※アニメ、ナイトウィザード最終回後のお話です。
※時間軸は気にしないで下さい。
「……俺が蕎麦屋だ」(訳:天ぷらそば二人前おまち)
大晦日の秋葉原。
今年最後の日という事もあってか街も人もやたら活気がある……ような気がする。
そんな中、俺は何をしているかというと。
「いやー今年も忙しかったなー」
「……ほんとになぁ」
バッタリ会った柊と一緒にそばを食っていた。
店でなく、人気ゼロな場所でふと見つけた屋台にて。
「アンゼロットに聞いたけど……何かこっち大変だったらしいな」
「ああ。まあでもエリスも無事だったし、俺も卒業できたしな」
「悪いな。一番忙しい時に手貸せなくて」
「ま、しょうがねえよ。お前も任務だったんだろ? しかも別の世界で」
「任務というか――――天災というか。お詫びを兼ねて海老天進呈」
「お、サンキュー」
「けど柊がヒマそうなのは意外だったな。

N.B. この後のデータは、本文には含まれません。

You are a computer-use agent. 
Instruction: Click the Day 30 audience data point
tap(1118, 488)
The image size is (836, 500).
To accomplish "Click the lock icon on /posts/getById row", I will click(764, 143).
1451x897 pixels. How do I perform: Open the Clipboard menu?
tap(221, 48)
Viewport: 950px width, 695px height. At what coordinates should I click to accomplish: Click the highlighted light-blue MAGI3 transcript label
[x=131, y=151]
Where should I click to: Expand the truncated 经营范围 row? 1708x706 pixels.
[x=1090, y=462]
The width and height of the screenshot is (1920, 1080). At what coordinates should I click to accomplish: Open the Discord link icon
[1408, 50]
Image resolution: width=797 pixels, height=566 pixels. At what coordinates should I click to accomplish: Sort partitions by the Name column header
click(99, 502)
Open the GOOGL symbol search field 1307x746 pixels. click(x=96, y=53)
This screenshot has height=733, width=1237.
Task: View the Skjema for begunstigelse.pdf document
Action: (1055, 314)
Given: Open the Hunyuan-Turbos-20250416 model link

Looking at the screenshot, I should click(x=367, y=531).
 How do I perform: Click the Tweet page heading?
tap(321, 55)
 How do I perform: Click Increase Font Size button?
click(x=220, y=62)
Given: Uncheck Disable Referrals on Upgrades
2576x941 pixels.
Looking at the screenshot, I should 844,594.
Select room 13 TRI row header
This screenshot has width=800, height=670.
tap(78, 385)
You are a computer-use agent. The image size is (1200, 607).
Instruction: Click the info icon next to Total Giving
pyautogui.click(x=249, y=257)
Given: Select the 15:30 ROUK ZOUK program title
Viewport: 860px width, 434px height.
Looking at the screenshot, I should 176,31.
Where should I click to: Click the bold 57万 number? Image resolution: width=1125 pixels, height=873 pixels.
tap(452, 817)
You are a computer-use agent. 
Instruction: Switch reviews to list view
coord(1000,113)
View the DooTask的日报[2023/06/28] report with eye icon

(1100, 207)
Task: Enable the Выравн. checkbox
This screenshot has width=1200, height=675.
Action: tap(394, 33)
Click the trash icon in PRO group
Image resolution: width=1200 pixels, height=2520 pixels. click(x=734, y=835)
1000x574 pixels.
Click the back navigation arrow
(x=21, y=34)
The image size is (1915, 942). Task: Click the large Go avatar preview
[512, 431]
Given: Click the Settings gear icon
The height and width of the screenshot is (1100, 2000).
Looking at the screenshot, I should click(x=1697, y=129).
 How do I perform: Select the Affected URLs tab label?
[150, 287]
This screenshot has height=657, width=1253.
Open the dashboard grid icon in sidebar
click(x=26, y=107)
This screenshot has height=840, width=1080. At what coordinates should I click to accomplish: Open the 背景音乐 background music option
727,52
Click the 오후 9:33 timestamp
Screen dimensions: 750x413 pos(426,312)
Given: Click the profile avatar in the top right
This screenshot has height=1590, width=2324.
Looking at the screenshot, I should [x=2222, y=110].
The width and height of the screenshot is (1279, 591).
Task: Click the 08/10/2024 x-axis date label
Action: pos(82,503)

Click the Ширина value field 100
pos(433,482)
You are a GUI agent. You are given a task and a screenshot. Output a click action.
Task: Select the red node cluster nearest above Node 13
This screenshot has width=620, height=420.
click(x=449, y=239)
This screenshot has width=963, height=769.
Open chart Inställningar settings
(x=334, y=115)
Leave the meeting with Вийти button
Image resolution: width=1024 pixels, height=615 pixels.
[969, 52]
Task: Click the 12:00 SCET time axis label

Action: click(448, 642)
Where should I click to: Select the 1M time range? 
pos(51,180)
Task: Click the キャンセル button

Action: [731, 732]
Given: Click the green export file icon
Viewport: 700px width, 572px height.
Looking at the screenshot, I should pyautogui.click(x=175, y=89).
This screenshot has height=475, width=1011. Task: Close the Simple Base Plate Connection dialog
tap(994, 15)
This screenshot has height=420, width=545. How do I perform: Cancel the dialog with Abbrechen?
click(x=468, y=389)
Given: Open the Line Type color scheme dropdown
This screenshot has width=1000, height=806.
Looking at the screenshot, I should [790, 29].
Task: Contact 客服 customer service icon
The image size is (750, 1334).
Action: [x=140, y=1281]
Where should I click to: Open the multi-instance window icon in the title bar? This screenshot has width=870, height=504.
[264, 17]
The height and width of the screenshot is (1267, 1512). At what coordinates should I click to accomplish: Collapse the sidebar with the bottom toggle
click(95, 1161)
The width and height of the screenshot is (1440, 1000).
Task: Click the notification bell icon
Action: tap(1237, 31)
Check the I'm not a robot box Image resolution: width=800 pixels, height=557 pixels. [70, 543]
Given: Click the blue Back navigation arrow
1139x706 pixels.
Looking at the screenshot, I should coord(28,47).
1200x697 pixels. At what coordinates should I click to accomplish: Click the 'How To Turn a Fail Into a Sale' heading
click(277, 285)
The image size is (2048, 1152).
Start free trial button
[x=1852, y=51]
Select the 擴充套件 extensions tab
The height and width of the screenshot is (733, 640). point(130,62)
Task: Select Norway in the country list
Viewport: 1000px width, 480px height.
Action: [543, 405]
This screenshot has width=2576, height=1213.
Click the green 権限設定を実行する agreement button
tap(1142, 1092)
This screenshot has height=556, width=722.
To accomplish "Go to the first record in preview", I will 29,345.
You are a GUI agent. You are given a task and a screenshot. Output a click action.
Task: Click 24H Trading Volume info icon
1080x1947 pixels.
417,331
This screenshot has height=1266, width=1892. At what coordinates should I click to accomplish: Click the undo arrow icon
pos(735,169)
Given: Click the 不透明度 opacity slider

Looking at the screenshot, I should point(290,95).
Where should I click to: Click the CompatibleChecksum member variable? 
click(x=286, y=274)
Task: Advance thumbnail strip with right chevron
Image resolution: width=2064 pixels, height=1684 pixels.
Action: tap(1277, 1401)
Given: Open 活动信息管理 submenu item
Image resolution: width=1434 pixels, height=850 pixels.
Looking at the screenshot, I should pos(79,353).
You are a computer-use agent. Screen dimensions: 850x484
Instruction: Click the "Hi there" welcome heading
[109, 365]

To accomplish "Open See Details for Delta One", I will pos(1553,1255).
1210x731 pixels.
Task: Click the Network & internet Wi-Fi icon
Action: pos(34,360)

赤羽さんとこに居るかと思った」
「ああ、アイツん家神社だから忙しいんだってよ」
世間話をしながら男二人でずぞぞーっとそばをすする。
寂しい光景に見えるかもしれないが――これ、割と平和な光景です。
「まあ来年も――」
と、柊が何かを言おうとした時に。
「そ・の・ま・え・に。柊さん、次の任務でーす♪」
「「ぶ――ッ!!」」
突然登場した人物を見た瞬間、噴出す俺と柊。
客席はさんだ屋台の向こう側には何時の間にかアンゼロットの姿が!!
先程まで確かに屋台を運営していたのは同世代の少年だったのに!!
余談だが俺と柊が噴出したそばのつゆはロンギヌスに完璧にガードされている。
「何時の間に入れ替わあああぁぁぁ――!!」
台詞を言い終わる前に何かに吊り上げられるように上昇していく柊。
相変わらずヤツには拒否権がない。
「がんばれよー」
とりあえず見送りの言葉を送っておく。もう聞こえてないかもしれないが。
「ちなみにシンさんにも次の任務があります」
「へ?」
間抜けな声で聞き返した俺に、アンゼロットが数枚の紙を差し出す。
適当にとった一枚目には無機質な一文のみが記されていた。
『はよ帰って来い 八神家』
……頭痛がして来た。
他の紙は今まで会った人や関わってきた組織からの
新年会のお知らせだらけ。
「――いや。俺にどうしろと?」
頭を抱えつつ、アンゼロットに一応聞いてみた。
まあこれからどうなるかは大体予想が付いてるんだけど。
「出来うる限りこれらに出席してください。前みたいに暴走してこの世界に渡ってこられると厄介なので」
「ですよねー」
「それでは、私は柊さんのウォッチに戻りますので――良いお年を」
連れのロンギヌスを引き連れ、愛用のリムジンで去っていくアンゼロット。
「……デスティニー」
『……何故でしょうか。凄い久し振りに出てこれたような気が』
相棒が何か言っているが気にしない。
新年まで後数時間だが……休んでいる暇は無さそうだ。
どうあやら年越しはあちこち飛び回っている最中になりそうだ。
「さーて。行くか――――!!」
『イエッサァ、マスタ――!!』
来年は平和だといいなぁと淡い希望を抱きつつ、高らかに宣言した。